Ces magistrats ont rendu compte des plaidoiries dans le délibéré de la Cour, composée de :
Marie-Hélène MASSERON, Présidente de chambre,
Michèle CHOPIN, Conseillère,
Laurent NAJEM, Conseiller,
Qui en ont délibéré,
Greffier, lors des débats : Saveria MAUREL
ARRÊT :
- CONTRADICTOIRE
- rendu publiquement par mise à disposition de l'arrêt au greffe de la Cour, les parties en ayant été préalablement avisées dans les conditions prévues au deuxième alinéa de l'article 450 du code de procédure civile.
- signé par Marie-Hélène MASSERON, Présidente de chambre et par Saveria MAUREL, Greffière, présente lors de la mise à disposition.
*****
EXPOSE DU LITIGE
[A] [S], dessinateur français, a eu deux enfants, [G] et [T] [S] (décédé en 2020). A son décès survenu le [Date décès 3] 2022, il était marié à Mme [W] [Y], qui n'est pas la mère de ses enfants.
La société MJD [W] [Y] a été constituée en 1983 sous la forme d'une société à responsabilité limitée, avec pour objet social principal la création, l'édition et la diffusion artistique sous toutes ses formes. Mme [W] [Y] en est l'associée majoritaire depuis 1989.
Cette société a été transformée en société par actions simplifiée en 2016. A cette date son capital, composé de 500 actions, était réparti à parts égales entre Mme [W] [Y] et M. [V] [Y]. Le 24 mai 2019, les 250 actions détenues par ce dernier ont été cédées à Mme [W] [Y] pour une action, à M. [C] [E] pour trois actions et à M. [A] [S] pour 246 actions, si bien que depuis cette date le capital social était ainsi réparti : 251 actions pour Mme [Y], 246 actions pour M. [S] et 3 actions pour M. [E].
A son décès [A] [S] a légué l'usufruit de ses 246 actions à son épouse Mme [Y] et leur nue-propriété à sa fille [G] et à ses petits-enfants.
La société MJD [W] [Y] avait pour activité, par le biais d'un contrat de galerie signé avec M. [S] en 2011, la promotion et la vente dans le monde entier des 'uvres achevées de M. [S]. Ce contrat a été résilié en octobre 2023 à l'initiative des héritiers indivis du dessinateur, représentés par Mme [G] [S] dans le capital de la société.

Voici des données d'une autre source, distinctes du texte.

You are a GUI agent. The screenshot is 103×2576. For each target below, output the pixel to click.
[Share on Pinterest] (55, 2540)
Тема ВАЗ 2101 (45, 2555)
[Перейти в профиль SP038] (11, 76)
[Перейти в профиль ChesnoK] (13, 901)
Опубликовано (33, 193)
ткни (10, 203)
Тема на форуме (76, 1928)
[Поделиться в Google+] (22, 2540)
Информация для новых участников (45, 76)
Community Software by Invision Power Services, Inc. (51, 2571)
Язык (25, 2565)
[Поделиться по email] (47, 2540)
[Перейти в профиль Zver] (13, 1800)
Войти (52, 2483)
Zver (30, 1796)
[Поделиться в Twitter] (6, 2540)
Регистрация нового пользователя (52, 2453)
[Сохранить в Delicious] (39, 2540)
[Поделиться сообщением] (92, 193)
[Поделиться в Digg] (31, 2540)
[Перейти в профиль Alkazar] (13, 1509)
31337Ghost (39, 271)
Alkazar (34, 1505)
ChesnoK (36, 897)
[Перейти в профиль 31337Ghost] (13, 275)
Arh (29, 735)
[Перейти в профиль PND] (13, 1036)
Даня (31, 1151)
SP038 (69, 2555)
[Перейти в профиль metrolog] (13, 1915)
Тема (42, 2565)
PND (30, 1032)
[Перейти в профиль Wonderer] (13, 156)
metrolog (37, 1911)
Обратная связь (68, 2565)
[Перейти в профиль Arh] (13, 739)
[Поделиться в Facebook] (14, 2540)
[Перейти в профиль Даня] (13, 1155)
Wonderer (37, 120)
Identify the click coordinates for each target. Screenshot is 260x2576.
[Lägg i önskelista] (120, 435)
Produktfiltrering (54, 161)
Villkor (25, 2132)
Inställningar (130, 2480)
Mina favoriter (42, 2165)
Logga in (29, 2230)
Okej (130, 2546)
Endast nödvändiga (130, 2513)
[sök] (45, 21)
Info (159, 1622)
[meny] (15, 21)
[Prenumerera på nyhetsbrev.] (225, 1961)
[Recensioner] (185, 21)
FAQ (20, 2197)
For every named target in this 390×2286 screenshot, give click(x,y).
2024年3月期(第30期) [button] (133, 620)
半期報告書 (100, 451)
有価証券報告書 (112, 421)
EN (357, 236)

Soupçonnant des ventes occultes d''uvre en dépôt dans la galerie et autres malversations de Mme [Y], Mme [G] [S] a sollicité en juin 2023 la communication de documents sociaux sur le fondement des articles 11 alinéa 4 et 14 alinéa 2 des statuts, qui lui ont été refusés. Elle a alors sollicité une expertise de gestion par lettre officielle du 5 octobre 2023, sur le fondement des articles L 225-231 et L 227-1 du code de commerce.
Mme [Y] s'est opposée à cette demande, contestant aux héritiers de [A] [S] la qualité d'associés de la société MJD [W] [Y] sans agrément préalable de l'assemblée générale des associés, qu'elle a convoquée à cet effet par courrier du 11 octobre 2023. Une assemblée générale réunie le 27 octobre 2023 a refusé cet agrément.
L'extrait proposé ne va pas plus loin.